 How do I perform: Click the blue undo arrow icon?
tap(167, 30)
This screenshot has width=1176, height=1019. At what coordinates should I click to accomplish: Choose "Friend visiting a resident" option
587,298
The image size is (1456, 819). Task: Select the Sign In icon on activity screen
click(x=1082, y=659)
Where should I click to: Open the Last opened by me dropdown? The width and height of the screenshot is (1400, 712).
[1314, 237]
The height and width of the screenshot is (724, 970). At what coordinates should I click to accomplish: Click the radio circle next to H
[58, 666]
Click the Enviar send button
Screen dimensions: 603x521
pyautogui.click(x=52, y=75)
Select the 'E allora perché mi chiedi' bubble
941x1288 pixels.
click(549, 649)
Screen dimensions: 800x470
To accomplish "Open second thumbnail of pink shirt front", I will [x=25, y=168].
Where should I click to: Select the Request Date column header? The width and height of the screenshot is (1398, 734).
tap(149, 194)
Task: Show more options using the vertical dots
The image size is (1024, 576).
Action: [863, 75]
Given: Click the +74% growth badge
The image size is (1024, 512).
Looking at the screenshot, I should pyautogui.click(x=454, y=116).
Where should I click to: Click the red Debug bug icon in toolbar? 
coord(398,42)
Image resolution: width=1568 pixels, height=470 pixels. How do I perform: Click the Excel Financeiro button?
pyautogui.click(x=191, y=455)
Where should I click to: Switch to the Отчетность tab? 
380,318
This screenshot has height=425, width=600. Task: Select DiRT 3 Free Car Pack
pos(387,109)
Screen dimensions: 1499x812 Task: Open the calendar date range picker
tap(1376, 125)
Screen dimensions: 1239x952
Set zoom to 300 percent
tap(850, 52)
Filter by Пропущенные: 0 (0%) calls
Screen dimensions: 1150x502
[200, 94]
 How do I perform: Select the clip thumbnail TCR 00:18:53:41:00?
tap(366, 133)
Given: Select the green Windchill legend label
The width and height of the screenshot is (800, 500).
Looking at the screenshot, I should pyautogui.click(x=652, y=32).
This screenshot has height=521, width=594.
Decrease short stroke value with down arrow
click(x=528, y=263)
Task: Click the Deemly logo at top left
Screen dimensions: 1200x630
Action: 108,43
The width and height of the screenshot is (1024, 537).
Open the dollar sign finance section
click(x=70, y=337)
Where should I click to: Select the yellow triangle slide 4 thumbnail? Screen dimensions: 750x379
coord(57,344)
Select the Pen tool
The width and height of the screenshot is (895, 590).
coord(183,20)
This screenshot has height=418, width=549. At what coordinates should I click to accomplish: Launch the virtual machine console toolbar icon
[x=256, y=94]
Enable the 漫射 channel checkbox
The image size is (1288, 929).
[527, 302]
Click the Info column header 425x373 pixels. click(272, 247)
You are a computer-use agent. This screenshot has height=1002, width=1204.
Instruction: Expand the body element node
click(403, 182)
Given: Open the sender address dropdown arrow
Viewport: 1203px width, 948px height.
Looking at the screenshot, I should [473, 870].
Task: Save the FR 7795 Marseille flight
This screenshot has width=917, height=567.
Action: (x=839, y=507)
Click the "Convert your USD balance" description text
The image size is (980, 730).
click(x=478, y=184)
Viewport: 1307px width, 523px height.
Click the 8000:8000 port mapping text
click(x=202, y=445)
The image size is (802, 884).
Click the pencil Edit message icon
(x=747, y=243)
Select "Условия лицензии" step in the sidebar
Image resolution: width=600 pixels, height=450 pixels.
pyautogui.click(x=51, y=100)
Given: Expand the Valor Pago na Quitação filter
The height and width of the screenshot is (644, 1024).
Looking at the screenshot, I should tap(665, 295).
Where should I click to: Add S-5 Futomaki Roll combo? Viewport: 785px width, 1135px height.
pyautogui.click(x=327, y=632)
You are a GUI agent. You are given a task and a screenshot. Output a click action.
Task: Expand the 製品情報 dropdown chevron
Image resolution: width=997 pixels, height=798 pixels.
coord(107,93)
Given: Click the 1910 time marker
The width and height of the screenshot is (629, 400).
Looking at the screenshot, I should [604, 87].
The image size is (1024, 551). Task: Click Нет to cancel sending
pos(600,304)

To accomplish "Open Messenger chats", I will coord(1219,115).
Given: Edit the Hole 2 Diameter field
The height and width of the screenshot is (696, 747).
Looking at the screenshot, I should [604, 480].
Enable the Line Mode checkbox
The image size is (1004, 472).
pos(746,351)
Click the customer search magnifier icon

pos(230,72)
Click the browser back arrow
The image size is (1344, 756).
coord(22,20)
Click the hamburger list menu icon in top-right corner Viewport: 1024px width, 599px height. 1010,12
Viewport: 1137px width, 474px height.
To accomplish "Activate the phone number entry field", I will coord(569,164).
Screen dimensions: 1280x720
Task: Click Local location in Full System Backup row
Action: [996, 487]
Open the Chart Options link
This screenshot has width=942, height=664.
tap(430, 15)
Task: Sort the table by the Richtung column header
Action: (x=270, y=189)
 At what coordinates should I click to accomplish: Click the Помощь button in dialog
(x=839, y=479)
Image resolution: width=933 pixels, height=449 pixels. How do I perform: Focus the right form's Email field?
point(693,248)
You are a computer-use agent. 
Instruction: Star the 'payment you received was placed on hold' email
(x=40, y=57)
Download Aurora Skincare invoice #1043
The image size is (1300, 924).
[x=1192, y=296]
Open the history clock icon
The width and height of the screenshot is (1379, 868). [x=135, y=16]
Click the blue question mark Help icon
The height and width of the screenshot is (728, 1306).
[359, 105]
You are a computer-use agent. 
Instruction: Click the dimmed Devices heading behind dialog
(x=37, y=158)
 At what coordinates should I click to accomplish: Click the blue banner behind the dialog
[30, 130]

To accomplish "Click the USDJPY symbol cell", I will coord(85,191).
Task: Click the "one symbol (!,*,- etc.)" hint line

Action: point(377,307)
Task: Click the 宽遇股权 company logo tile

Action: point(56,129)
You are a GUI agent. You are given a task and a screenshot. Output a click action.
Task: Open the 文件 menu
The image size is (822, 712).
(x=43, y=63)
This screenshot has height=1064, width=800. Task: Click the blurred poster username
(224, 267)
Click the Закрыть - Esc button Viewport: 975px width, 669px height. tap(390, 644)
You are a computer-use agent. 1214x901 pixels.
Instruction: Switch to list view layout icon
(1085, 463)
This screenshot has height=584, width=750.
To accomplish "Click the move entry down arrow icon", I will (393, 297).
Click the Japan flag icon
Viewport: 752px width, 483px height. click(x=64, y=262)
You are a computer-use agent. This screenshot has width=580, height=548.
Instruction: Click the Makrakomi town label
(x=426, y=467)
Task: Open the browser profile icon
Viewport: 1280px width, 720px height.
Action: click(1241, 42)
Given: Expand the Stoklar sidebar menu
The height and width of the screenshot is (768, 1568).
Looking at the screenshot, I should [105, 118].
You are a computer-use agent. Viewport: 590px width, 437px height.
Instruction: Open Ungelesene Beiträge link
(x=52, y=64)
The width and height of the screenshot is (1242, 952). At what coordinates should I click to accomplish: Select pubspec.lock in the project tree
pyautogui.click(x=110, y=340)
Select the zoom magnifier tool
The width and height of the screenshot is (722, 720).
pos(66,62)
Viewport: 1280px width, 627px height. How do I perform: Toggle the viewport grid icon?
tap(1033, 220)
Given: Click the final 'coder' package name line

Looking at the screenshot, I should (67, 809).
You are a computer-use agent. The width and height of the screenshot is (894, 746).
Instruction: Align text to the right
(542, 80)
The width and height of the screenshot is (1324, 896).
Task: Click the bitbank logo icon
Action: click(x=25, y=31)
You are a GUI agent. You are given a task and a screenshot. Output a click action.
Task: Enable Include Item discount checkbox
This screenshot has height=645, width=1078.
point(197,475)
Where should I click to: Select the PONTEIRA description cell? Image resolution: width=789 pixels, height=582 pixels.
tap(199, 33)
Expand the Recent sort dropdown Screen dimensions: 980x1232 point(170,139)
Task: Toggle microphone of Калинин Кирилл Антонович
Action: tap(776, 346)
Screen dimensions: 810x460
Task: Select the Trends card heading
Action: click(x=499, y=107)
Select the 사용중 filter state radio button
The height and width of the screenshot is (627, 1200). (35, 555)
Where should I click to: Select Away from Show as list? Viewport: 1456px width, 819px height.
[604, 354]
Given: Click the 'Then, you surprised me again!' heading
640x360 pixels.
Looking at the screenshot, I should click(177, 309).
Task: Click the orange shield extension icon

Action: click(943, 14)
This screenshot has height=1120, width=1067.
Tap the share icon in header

--------------------

What the task requires:
Return only those lines of the records that contain the string "Enable".

Response area:
Enable the 漫射 channel checkbox
Enable the Line Mode checkbox
Task: Enable Include Item discount checkbox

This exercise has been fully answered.